◆ PROBLEMS TO WORK ON
1. In the money supply passage, transcribe the text between "At present government, central" and "Minimum Reserve System.", inclusive.
2. State whether each statement agrees with the money supply passage, answering yes or no and quoting the deciding words: (a) India used the traditional approach to measuring money until April 1977. (b) The Reserve Bank of India issues one rupee coins. (c) M2 is M1 plus savings deposits with post office saving banks.

◆ DOCUMENT EXTRACT
┌──

Thus, according to this definition medium of exchange and store of money, both are considered as the importance of money. This is known as ‘M2‘ in America and ‘M3‘ in Britain and India. Thus M3 = Currency + Demand deposits with commercial Banks + Time deposit.


M3 = M1 + Time Deposits

(3) Gurley and Shaw Approach:

This is the broadest approach for the measurement of the supply of money. This has been produced by Gurley and Shaw. According to them, in the supply of money the above stated ‘M2‘ the deposit of the savings bank and other deposits are considered.

While discussing all three approaches of the supply of money, the definition of money should be based on the enforcement of the monetary policy of a particular country. The first definition gives stress on the exchange of money where as the second definition is appropriate for the enforcement of the monetary policy. As regards the third definition, it is impractical as it is extremely widespread.

Term Paper # 2. Who Supplies Money?


At present government, central bank as well as commercial banks supplies the money. In India the central bank is the Reserve Bank of India, in India one rupee coins are issued by the finance ministry of the Government of India. Reserve Bank of India is the central bank of India. Currencies are issued by Reserve Bank of India on the bases of Minimum Reserve System.

Reserve Bank has to keep gold and foreign securities worth Rs. 200 crores in Reserve Fund. Out of this gold must be valued of Rs. 115 crores. Commercial bank creates credit or supply or supply of money on the bases of demand deposit. Expansion or contraction of supply of money depends upon the monetary policy of the Reserve Bank of India.

Term Paper # 3. Measures & Components of Money Supply in India:

Till April 1977, the traditional approach was adopted in India for the measurement of money, in which only currency with people and demand deposit were included. But after April 1977, Reserve Bank has adopted the new method to measure the supply of money. These four methods are the components of the measurement of supply of money, which have been defined as M1, M2, M3 and M4.


(1) M1, Measurement:

According to this measurement M1 = Currency with public (c) + Demand Deposit (DD) + other deposit with RBI (OD)

Here, C = currency with public (Paper money & coins)

DD = Demand Deposit, deposited with the commercial bank, which can be withdrawn by cheques.


OD = other deposit, which includes:

(i) Time deposits of Public sector financial institutions such as IDBI with RBI

(ii) Demand Deposits of foreign central banks and foreign government with RBI

(iii) Demand Deposits of International Financial Institutions such as IMF and World Bank. But OD certainly does not include the deposits of RBI and the deposits of the banking system of the country under RBI.

(2) M2 Measurement:

As compared to M1, this one is broader measurement of the supply of money. In this approach the savings with the post office are also included along with all the components of M1. Thus, M2 = M1 + Savings deposits with post office saving banks.

└──

◆ PROVIDED DATA
┌──

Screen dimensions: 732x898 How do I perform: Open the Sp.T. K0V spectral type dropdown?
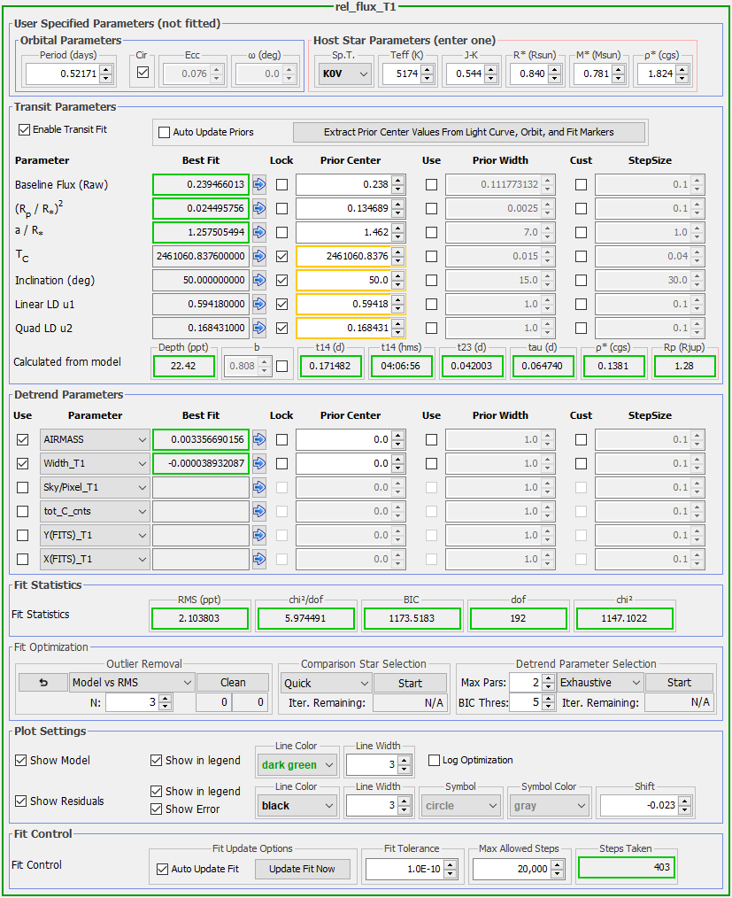coord(344,74)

└──

◆ SOLUTIONS FOR EACH TASK
1.
At present government, central bank as well as commercial banks supplies the money. In India the central bank is the Reserve Bank of India, in India one rupee coins are issued by the finance ministry of the Government of India. Reserve Bank of India is the central bank of India. Currencies are issued by Reserve Bank of India on the bases of Minimum Reserve System.

2.
(a) Yes: "Till April 1977, the traditional approach was adopted in India for the measurement of money"
(b) No: "in India one rupee coins are issued by the finance ministry of the Government of India"
(c) Yes: "M2 = M1 + Savings deposits with post office saving banks."